Plot boundary adjustment
You want to adjust the current boundary line between two or more plots. For example, it is often the case that the owner of one plot sells a few square meters of land to the owner of the neighbouring plot. The first step (before the sale) is to go to the local (district) government and ask for a so-called “preliminary permission” (at the technical or construction department) as to whether the government will agree to the plot boundary adjustment you have in mind.
The local government will ask for a certified copy of the title deed, not older than three months, and a copy of the map of the land in question. After filling out a form and paying the processing fee, the authority will make a decision.
However, in some cases you can give your written or verbal consent to the idea you have in mind without going through this procedure. Preliminary permission is necessary due to the possibility of different building zones for each area, which may determine, for example, the shape of the plot, the minimum area, the length of the sides, etc. In addition, there are existing regulation plans or other local development plans that may affect the granting of preliminary permission.

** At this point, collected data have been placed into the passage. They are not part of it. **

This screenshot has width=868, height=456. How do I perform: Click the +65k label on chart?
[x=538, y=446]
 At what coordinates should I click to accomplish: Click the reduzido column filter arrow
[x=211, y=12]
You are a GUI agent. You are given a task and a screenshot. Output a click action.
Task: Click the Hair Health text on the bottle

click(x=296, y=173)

Once the preliminary permission is granted, the surveyor can begin the plot subdivision. The process begins with the request of data from the property registry (only land surveyors can request this type of “technical” data, which is essential for the plot boundary adjustment to be carried out) and the on-site survey of the relevant plots. The surveyor then draws up a survey plan and submits it to the Land Registry Office, which then validates it (technically verifies it) and, if everything is in order, certifies it with a stamp. The surveyor hands over the validated survey plan to the client and the surveyor has finished his work.
The client, or more precisely the owner(s), must then sign the survey plan and take it to the local government together with an application, then the government should contribute to the plot boundary adjustment by means of a decision, since it has already approved it preliminarily.

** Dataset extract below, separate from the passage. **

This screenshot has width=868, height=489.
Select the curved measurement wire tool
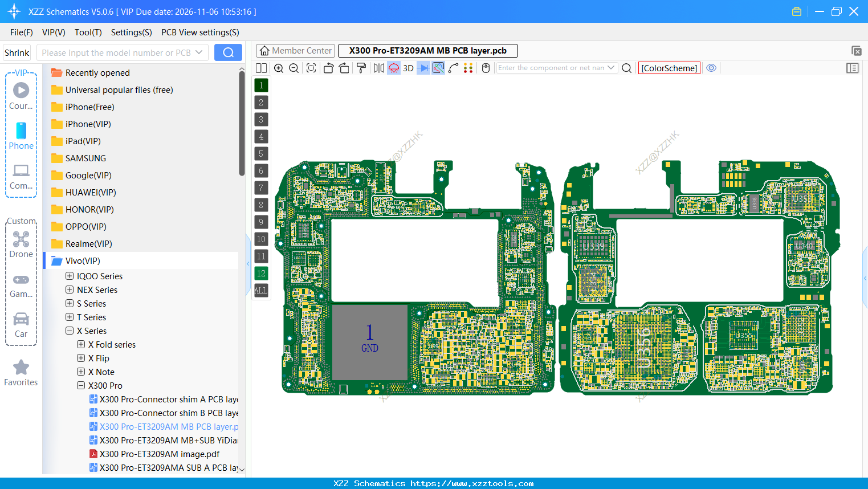(452, 68)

With the legally binding decision of the local government and the survey plan - which already bears the stamp of the local government - it is necessary to go back to the Land Registry Office, where the change will be transferred, which means that the map and the title deed will show the status created by the plot boundary adjustment ordered by the client.
Plot boundary adjustment: what do you need to know?
Plot boundary adjustment is a variant of the plot restructuring procedure and is required to change the boundary between two or more plots of land.
It is often the case that the only way to expand a plot of land is to agree with the owner of the neighbouring plot; it is not a merger of plots, but rather the purchase of a few square meters. This may be necessary, for example, if the building planned for a particular plot of land is too large for the size of the plot - only a certain percentage of the plot can be developed - and a minimal expansion would solve the problem. If one or all of the direct neighbours agree to sell part of their plot of land, there is a procedure to make it official: the plot boundary adjustment.
Plot boundary adjustment is a relatively complicated and undoubtedly complex process that can only be partially completed by one person. The first step is to go to the technical or building department of the local government, where a so-called “preliminary boundary adjustment permission” or “preliminary position statement” is required, which is basically a consent to the procedure. You will then need to visit a land surveyor who will order the land registry data, carry out an on-site survey of the plot of land concerned, draw up a plot boundary adjustment site plan, help you to complete the necessary forms and finally mark the newly created plot boundary points. Unfortunately, this is not the end of the story yet, as further paperwork is required at the Land Registry Office and the local government, but fortunately this is largely a matter of time, as before the finalisation - that is, the transfer of the change by the Land Registry Office - one must wait for the neighbour’s appeal period, which is only 15 days.